EXERCISE PROMPT — As you work through the listing below, copy each line exactly and drop the images.
========================================
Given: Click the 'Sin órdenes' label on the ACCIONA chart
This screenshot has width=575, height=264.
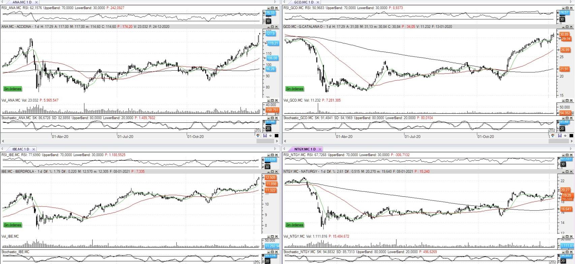Looking at the screenshot, I should 13,89.
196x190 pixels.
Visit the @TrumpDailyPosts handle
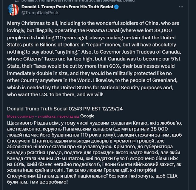pyautogui.click(x=40, y=13)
========================================
SOLUTION BELOW —
Given: Click the 'Sin órdenes' label on the ACCIONA chart
This screenshot has width=575, height=264.
Looking at the screenshot, I should 13,89.
196x190 pixels.
Visit the @TrumpDailyPosts handle
pyautogui.click(x=40, y=13)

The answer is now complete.